* Page excerpt:
* * * * * * * * *

Bible and Theology
The Sin Disorder
Michael Youssef, Ph.D.
Dec 26, 2019

2020 Annual Report

In Romans, the apostle Paul reminds us that the genetic disorder of sin is always at work within our bodies. He wrote, "What a wretched man I am! Who will rescue me from this body that is subject to death?" (7:24).

We want to do good, yet the destructive effects of the sin disorder are constantly at work in our lives. Sin is not just something we do; it is a part of who we are as descendants of Adam and Eve. We are genetically predisposed to rebel against our Creator.

Leading The Way

We are genetically predisposed to rebel against our Creator.

Our God is a righteous, holy, and just God, and we stand guilty before Him. The court of heaven declares that if we violate His laws (and we can't help but do so), then we will spend eternity separated from Him.

* * * * * * * * *

* Problem set:
(a) In the page excerpt on the sin disorder, which verse of Romans is quoted?
(b) Carry on the piece about the sin disorder from the point where it stops.

(Pixel coordinate grounding data)

* * * * * * * * *

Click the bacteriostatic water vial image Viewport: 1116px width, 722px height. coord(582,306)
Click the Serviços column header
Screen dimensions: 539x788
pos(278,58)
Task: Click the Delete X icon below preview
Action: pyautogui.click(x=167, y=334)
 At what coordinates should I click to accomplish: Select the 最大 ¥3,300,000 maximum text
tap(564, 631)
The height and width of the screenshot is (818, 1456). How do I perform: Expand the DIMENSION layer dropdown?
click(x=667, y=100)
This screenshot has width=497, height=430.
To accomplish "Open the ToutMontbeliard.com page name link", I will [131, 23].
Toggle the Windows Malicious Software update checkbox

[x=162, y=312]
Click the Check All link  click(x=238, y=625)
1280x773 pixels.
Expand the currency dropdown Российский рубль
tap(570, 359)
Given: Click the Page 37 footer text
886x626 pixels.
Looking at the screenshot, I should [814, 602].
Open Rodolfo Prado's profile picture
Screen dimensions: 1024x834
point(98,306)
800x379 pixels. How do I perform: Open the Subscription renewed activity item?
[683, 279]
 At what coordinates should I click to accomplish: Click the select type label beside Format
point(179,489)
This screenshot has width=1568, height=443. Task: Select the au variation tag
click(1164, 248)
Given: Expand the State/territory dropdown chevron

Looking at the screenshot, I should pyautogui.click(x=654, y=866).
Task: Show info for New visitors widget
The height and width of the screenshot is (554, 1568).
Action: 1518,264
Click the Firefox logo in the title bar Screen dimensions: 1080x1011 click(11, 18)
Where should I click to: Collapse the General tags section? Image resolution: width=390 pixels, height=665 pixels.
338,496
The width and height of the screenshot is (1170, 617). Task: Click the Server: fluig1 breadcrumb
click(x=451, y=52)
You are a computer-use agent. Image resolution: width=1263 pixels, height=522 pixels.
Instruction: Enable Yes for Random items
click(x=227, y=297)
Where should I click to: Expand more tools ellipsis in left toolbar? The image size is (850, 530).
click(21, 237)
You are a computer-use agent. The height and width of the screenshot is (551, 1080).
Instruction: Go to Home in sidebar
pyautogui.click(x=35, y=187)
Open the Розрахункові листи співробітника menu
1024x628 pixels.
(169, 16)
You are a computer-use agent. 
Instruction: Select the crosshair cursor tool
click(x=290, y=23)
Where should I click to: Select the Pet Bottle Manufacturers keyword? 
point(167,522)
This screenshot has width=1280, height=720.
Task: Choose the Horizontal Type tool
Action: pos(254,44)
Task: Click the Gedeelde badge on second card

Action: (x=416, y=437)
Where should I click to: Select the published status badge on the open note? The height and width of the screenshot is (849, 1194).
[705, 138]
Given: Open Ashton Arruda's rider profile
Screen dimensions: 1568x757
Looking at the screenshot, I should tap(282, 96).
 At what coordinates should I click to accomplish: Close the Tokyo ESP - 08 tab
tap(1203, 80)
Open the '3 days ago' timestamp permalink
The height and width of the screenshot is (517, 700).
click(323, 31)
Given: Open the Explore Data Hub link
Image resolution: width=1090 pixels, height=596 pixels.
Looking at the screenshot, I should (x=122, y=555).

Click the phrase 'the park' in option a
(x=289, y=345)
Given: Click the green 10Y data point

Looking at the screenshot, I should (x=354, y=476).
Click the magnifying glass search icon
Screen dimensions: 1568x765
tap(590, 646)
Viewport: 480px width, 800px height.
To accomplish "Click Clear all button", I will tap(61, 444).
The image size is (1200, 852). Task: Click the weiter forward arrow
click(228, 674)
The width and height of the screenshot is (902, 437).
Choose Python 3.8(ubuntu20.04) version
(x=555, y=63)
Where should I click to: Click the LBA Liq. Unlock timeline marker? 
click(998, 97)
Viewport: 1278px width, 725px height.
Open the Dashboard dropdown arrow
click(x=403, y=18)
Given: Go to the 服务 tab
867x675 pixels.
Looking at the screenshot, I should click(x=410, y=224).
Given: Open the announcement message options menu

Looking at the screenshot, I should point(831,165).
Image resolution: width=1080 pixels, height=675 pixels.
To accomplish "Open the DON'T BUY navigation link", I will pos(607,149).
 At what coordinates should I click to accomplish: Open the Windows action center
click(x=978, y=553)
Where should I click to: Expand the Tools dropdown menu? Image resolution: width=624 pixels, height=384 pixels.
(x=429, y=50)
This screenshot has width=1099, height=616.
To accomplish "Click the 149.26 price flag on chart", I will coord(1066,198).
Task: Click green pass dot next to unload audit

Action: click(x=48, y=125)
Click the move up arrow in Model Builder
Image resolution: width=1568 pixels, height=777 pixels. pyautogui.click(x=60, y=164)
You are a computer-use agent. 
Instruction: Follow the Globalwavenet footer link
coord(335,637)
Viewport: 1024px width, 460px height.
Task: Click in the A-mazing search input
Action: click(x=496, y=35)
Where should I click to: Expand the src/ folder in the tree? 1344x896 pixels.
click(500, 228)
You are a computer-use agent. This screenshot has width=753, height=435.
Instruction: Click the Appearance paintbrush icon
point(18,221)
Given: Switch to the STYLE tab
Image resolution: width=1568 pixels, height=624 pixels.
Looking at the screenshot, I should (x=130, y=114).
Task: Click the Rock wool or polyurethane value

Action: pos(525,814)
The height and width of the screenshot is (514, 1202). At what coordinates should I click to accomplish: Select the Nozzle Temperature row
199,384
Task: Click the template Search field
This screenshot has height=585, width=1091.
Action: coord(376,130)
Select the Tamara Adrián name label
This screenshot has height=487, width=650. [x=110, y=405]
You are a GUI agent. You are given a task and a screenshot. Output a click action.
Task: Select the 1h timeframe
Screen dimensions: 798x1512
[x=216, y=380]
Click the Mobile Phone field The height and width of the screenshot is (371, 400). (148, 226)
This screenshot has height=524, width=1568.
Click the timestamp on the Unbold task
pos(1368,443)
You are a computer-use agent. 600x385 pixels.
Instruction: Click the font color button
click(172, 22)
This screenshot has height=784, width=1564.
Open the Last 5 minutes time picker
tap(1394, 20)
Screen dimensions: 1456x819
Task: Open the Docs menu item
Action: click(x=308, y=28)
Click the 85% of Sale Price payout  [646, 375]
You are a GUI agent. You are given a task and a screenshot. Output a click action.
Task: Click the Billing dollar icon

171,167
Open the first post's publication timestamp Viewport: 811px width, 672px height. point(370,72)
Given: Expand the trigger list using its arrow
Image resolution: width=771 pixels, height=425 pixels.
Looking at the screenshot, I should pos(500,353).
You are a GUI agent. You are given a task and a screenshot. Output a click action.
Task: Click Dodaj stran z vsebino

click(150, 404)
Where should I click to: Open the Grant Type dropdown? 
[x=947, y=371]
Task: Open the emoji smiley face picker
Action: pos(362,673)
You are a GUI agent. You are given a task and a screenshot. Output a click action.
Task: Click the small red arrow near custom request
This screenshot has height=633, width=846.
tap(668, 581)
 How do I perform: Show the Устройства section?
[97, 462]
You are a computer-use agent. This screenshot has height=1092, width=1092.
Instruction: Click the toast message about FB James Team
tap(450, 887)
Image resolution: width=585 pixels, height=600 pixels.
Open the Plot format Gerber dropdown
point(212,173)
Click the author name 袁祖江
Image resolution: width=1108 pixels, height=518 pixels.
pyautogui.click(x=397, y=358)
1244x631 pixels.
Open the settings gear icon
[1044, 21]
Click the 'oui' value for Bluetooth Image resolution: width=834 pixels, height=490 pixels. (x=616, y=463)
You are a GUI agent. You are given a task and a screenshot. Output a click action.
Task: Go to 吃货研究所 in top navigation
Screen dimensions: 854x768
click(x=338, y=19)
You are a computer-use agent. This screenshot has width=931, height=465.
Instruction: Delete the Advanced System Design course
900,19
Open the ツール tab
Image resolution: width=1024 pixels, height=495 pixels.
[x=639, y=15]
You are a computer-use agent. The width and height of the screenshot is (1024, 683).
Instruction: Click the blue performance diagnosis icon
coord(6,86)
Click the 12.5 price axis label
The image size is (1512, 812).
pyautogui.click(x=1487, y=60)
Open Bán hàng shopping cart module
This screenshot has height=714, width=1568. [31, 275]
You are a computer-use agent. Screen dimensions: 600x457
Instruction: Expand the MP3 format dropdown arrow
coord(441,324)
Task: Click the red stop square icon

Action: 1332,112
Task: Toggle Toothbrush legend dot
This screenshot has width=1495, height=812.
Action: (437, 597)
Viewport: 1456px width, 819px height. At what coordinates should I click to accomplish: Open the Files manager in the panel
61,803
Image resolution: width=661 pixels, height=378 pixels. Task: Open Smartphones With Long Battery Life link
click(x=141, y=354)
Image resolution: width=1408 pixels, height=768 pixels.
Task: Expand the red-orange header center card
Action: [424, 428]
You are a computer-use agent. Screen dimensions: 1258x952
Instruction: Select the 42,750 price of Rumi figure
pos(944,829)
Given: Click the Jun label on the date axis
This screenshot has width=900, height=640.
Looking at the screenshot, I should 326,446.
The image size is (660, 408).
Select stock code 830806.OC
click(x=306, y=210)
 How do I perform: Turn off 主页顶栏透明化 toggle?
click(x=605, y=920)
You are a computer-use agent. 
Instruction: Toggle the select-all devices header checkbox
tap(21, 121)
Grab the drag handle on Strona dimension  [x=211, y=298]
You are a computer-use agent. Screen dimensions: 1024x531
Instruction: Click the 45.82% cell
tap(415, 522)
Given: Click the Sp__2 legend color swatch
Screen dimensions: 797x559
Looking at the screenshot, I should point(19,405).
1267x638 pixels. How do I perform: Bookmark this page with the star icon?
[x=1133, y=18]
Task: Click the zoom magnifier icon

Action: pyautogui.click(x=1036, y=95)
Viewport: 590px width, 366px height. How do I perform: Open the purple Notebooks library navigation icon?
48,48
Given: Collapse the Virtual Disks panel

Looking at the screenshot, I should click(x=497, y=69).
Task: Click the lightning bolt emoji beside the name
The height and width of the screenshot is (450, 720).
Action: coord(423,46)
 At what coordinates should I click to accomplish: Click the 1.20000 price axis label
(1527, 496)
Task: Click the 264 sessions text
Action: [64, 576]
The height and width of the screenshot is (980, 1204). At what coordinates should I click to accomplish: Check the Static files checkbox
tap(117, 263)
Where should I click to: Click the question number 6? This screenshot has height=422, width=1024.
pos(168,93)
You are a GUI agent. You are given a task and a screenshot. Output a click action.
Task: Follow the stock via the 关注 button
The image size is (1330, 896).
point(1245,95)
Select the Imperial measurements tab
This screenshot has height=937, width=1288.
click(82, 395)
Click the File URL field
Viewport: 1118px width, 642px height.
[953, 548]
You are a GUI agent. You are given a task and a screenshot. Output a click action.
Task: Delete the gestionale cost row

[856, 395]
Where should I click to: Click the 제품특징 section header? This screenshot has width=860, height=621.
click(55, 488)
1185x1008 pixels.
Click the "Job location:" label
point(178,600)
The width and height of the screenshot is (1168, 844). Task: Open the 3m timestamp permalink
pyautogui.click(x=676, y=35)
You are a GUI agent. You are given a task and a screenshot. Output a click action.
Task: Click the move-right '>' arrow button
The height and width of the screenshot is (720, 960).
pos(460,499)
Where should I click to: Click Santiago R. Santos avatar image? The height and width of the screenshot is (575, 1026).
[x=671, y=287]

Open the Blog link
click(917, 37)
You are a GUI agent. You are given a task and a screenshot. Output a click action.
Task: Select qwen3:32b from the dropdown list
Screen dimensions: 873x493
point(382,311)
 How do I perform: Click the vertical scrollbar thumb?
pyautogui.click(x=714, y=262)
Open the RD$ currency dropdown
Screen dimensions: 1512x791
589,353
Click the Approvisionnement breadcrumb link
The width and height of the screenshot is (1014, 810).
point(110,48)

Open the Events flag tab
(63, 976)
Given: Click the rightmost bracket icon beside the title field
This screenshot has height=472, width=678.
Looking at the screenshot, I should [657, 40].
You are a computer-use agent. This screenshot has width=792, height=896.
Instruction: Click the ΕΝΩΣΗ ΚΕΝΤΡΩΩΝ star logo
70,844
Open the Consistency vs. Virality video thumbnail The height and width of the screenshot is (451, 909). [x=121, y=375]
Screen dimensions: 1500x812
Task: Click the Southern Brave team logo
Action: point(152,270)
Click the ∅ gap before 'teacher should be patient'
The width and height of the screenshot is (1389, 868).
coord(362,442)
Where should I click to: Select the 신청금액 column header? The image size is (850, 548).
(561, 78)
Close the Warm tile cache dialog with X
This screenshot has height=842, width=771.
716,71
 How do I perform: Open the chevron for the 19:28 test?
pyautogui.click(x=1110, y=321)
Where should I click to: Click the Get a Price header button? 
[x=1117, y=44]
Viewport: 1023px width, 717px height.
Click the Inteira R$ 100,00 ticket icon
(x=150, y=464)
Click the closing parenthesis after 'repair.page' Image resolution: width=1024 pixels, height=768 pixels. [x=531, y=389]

* * * * * * * * *

* Numbered answers:
(a) Romans 7:24.

(b)
Many people find God's judgment difficult to accept. They refuse to acknowledge the awfulness of their own sin. "I'm a good person," they say. "Sure, I sin from time to time. But on the whole, I think my good deeds probably outweigh the bad. If I do enough good works, God will accept me."

But that is not how He sees it. His Word tells us that we can never do enough good works to counterbalance the weight of our sin. We can never hope to pay for our sins. We can never make ourselves acceptable to God by our own efforts. We cannot earn His approval or work our way to heaven.

Prayer: God, I realize that my sin separates me from You and that there's nothing I can do to make myself good enough to live in the presence of Your divine holiness. Thank You for providing Jesus as my Savior—my only hope for eternal life in glory. I pray in the name of Jesus. Amen.

"For just as through the disobedience of the one man the many were made sinners, so also through the obedience of the one man the many will be made righteous" (Romans 5:19).